Aim: Reproduce every line of the listing below word for word, leaving out the pictures.

Data extract:
+++
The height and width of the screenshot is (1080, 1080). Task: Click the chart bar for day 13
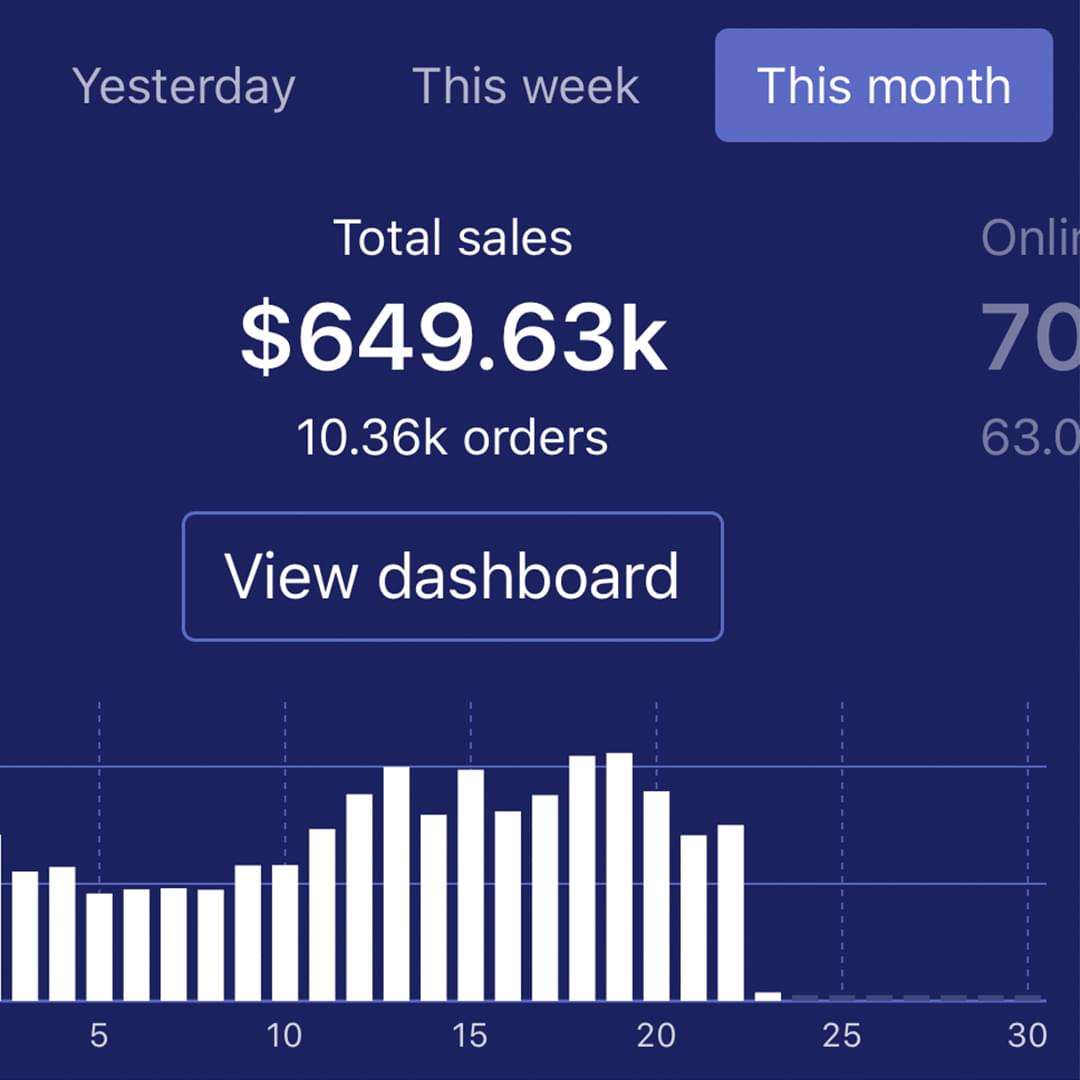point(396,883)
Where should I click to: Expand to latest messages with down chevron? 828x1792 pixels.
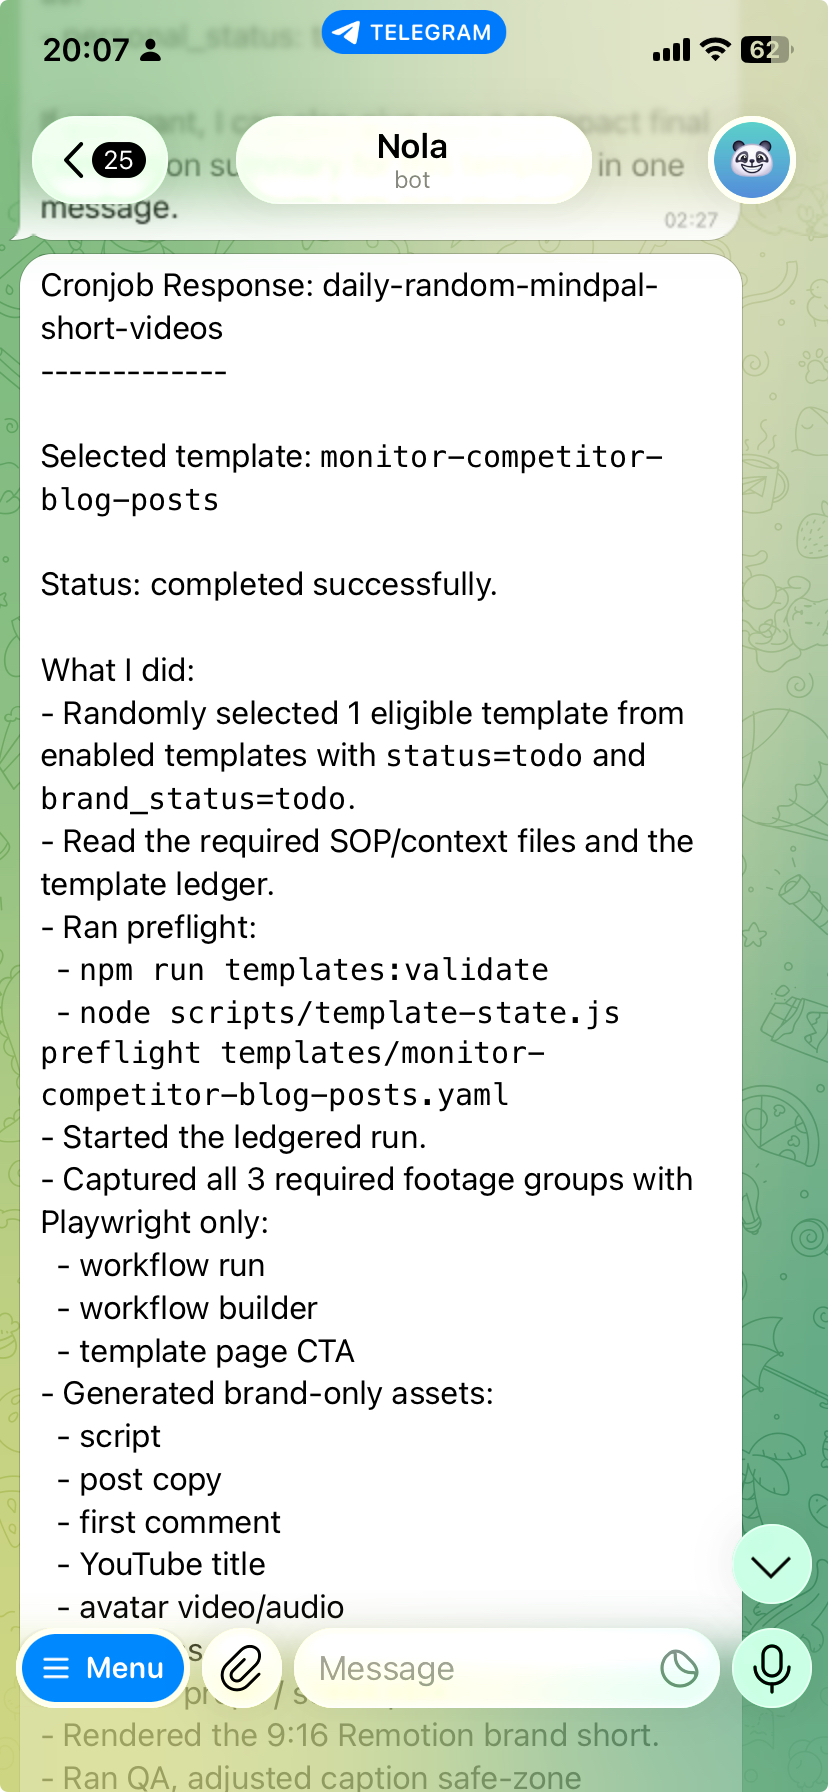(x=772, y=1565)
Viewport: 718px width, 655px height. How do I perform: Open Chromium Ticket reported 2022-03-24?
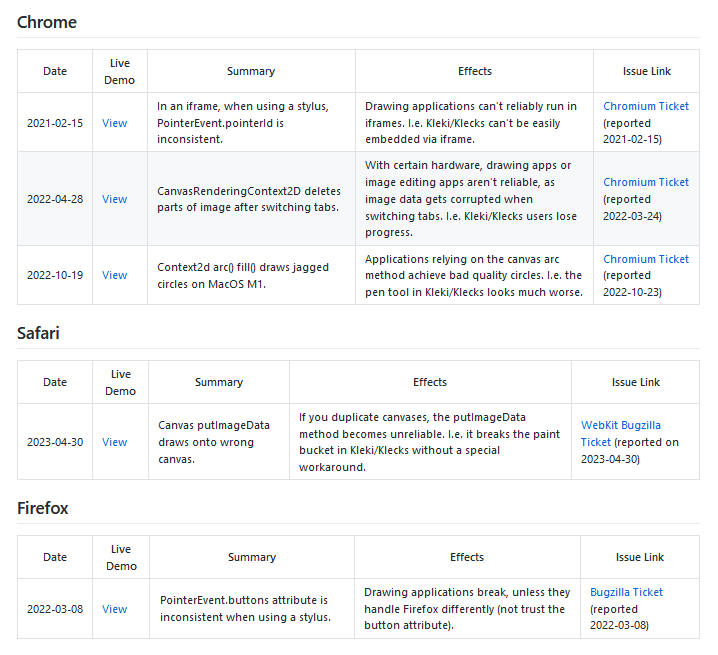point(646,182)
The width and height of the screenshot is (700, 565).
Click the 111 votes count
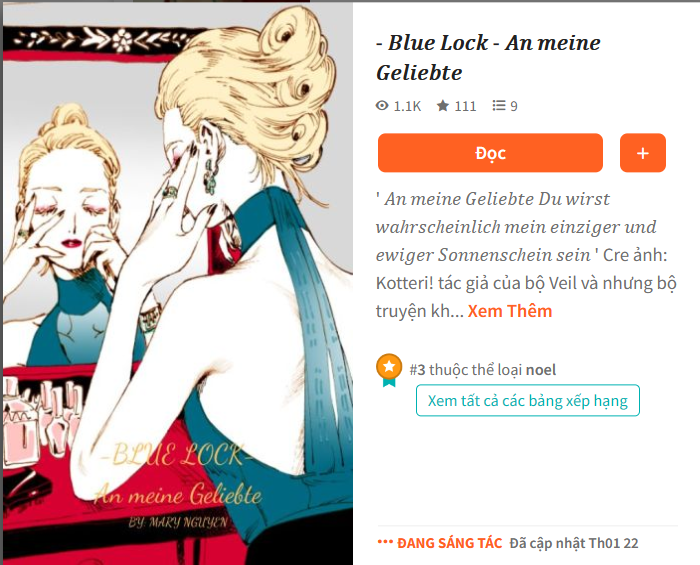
+++
Output:
The height and width of the screenshot is (1080, 1080). Task: Click the chart bar for day 13
point(396,883)
Where should I click to: Expand to latest messages with down chevron? 828x1792 pixels.
(x=772, y=1565)
Viewport: 718px width, 655px height. How do I perform: Open Chromium Ticket reported 2022-03-24?
point(646,182)
The width and height of the screenshot is (700, 565).
Click the 111 votes count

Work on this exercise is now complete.